StatsCan work modifications will hurt marginalized

In the coming year, the Canadian census will change dramatically. Until next year, the census will comprise a short-form survey given to 80 per cent of the population and a long-form survey distributed to 20 per cent, both of them mandatory. Starting in 2011, as per controversial changes decided on by the Harper government, the census will take a new direction.

With the upcoming census, the mandatory long-form will disappear, replaced by a voluntary long survey sent to one in three households. The short form will be sent to all Canadians and will remain compulsory. The census plays a pivotal role in allotting funding to various sectors of the economy, minority groups, and educational establishments, an effort that a voluntary census cannot effectively aid.

Justifying this decision, Erik Waddell, a spokesperson for Industry Minister Tony Clement commented that the redesign was “made to reasonably limit what many Canadians felt was an intrusion of their personal privacy.” With the ostensible goal of looking out for Canadian citizens’ best interest, the government is forfeiting crucial information collected through the census.
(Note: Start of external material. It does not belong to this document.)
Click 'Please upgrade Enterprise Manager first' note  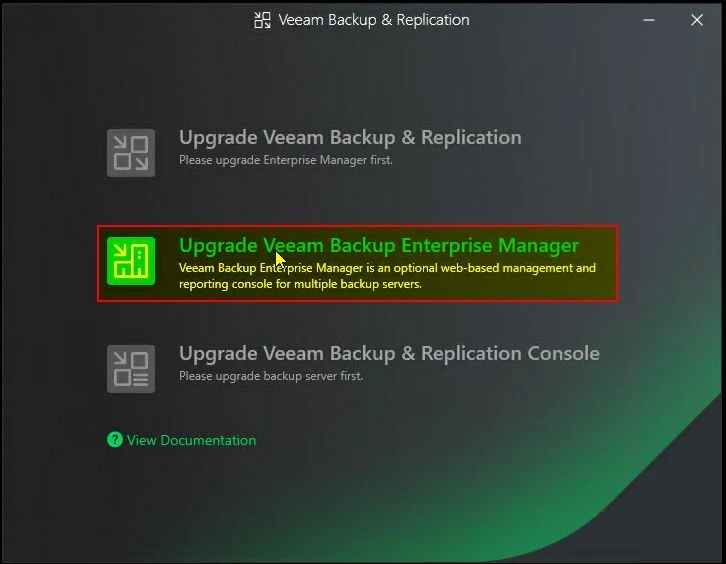click(x=285, y=160)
With just seven questions on the mandatory short-form dealing with such broad topics as age and household occupants, the survey leaves out the people who benefit most from a collection of statistical information: minorities lacking appropriate funding. “We acknowledge that we might not get the same level of detail [as in previous years],” Rosemary Bender, Statistics Canada’s assistant chief statistician, said in an interview with the CBC. With less data collected, how will the government bolster those communities who need the census to help get their voices heard?
This is part of a move to consolidate government control over the census. Bender claimed that “Statistics Canada’s role is to execute the decision made [by the government],” despite the comments by Munir Sheikh, former chief statistician of StatsCan, who resigned following the Conservatives’ decision. Sheikh said during a parliamentary hearing this summer that “the fact that in the media and in the public, there was this perception that Statistics Canada was supporting a decision that no statistician would, it really casts doubt on the integrity of that agency, and I as head of that agency cannot survive in that job.”
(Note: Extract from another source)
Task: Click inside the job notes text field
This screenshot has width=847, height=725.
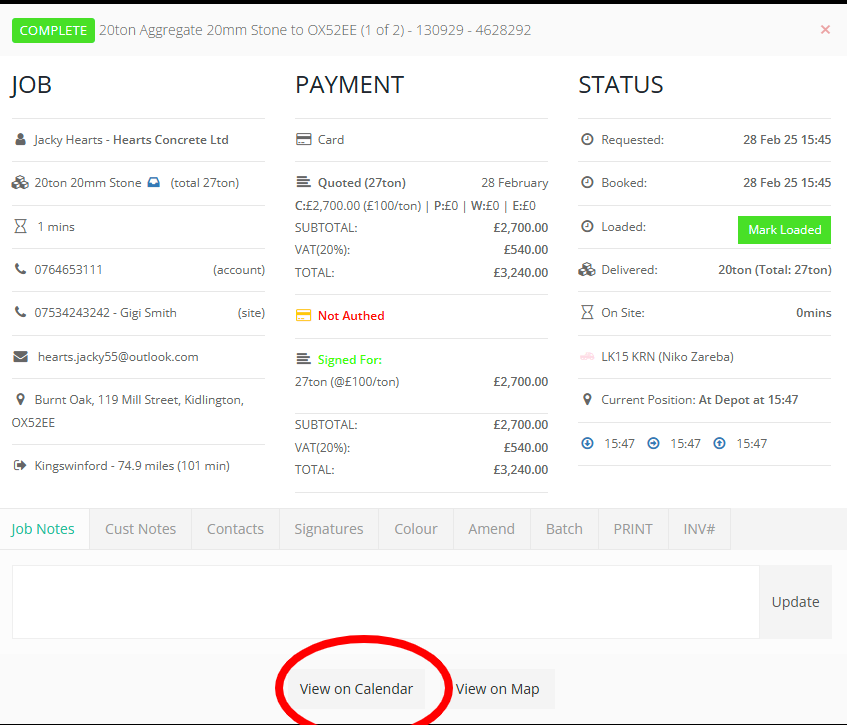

Though they scrapped the obligatory long-form census for the general public, Conservatives have retained the mandatory long-form agricultural census, sent to all Canadian farmers. “If you’re sitting and trying to put together policy and direction for where you want policy to go,” Roy Bonnett, president of the Canadian Federation of Agriculture, said to the CBC, “you need to have that kind of [information] in place.”

Although the long-form survey was allegedly too intrusive for the average citizen, demanding the details of a farmer’s work appears both legitimate and necessary. Where information on minorities such as education, mode of transportation, or even place of dwelling, once asked by the mandatory long-form, proves useless to the Canadian government’s economic agenda, a farmer’s crops and techniques furthers Canada’s economic growth, the Conservatives would say. Constituting 8.3 per cent of Canada’s GDP and employing 13.1 per cent of the population, the agricultural sector may seem more important then the protection of minority rights.

Abandoning all hope of statistical security, the defiant Harper government will be left with a skewed portrayal of the population. Through voluntary polls on schooling and transportation, ethnicity and employment, we may ask what the population really looks like. In truth, however, the Conservatives’ guess will be as good as ours.